- **TASK OBJECTIVE**
Could you print the article on tailored deterrence against North Korea word for word, from "During the first" to "deployed six F-117s."?

*** EXCERPTED PASSAGE Section Begins ***

North Korea nuclear weapons
Analysis

Strategy for handling North Korea nukes: tailored deterrence

South Korean press reports indicate the tailored deterrence strategy contains options for preemptive strikes in case of an imminent threat of North Korea using nuclear weapons

By Michael Raska
January 13, 2017 11:01 PM (UTC+8)
Comments

During the first North Korea nuclear crisis in 1993-1994, the administration of US President Bill Clinton considered preemptive air strikes on nuclear facilities and ballistic missile sites in the North.

Specifically, this involved the use of cruise missiles and F-117 stealth fighters to destroy North Korea’s plutonium reactor site at Yongbyon. At that time, the US Air Force at the Kunsan Air Base deployed six F-117s.

However, the decision was put on hold given the retaliatory and escalation risks that could lead to a major conflict on the Korean Peninsula.

In 2006, renewed calls emerged in the US for a strike on the North Korean sites because of an imminent launch of the long-range Taepo-Dong 2 missile. North Korea, meanwhile, has already reached nuclear weapons capability.

Since then, US-South Korean defense planners have been searching for a new strategy that would allow greater flexibility, adaptability and autonomy under conditions of strategic uncertainty.

The key challenge, however, is to distinguish North Korea’s strategic intentions, particularly as the reclusive state*edges closer to developing road-mobile intercontinental ballistic missiles armed with miniaturized nuclear warheads.

*** EXCERPTED PASSAGE Section Ends ***
*** DATA EXTRACTS Section Begins ***

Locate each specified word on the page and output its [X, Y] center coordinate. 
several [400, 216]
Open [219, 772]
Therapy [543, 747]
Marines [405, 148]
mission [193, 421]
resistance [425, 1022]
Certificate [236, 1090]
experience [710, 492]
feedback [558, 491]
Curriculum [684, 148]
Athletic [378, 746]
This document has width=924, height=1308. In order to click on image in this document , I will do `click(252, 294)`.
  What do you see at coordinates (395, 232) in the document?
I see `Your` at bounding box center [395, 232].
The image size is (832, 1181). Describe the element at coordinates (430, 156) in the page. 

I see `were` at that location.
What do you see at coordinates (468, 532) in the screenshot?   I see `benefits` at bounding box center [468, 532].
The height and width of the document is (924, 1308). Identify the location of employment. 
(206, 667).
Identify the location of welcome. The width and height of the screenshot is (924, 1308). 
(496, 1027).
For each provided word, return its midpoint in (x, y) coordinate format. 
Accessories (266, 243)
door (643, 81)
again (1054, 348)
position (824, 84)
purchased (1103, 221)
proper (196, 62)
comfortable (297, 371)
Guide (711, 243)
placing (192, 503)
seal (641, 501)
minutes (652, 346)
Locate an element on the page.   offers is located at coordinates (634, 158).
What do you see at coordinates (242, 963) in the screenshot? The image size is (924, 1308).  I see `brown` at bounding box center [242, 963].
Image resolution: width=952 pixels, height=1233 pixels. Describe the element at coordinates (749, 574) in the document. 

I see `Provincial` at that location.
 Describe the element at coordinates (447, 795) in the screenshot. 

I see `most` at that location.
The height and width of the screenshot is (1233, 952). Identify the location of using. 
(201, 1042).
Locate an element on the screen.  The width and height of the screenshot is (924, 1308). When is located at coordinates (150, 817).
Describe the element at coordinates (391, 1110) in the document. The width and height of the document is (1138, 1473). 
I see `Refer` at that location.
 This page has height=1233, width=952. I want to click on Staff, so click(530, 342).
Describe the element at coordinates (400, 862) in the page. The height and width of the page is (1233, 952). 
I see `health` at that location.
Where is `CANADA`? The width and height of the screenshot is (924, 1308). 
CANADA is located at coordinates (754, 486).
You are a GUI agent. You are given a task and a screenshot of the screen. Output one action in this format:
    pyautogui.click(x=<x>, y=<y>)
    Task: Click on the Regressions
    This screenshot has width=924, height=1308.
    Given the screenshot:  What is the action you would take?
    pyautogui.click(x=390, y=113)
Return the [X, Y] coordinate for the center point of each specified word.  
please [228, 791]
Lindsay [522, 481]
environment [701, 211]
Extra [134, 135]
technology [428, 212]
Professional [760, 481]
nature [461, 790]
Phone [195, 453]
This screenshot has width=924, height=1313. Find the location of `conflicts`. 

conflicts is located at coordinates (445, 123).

*** DATA EXTRACTS Section Ends ***

- **RESPONSE AREA**
During the first North Korea nuclear crisis in 1993-1994, the administration of US President Bill Clinton considered preemptive air strikes on nuclear facilities and ballistic missile sites in the North.

Specifically, this involved the use of cruise missiles and F-117 stealth fighters to destroy North Korea’s plutonium reactor site at Yongbyon. At that time, the US Air Force at the Kunsan Air Base deployed six F-117s.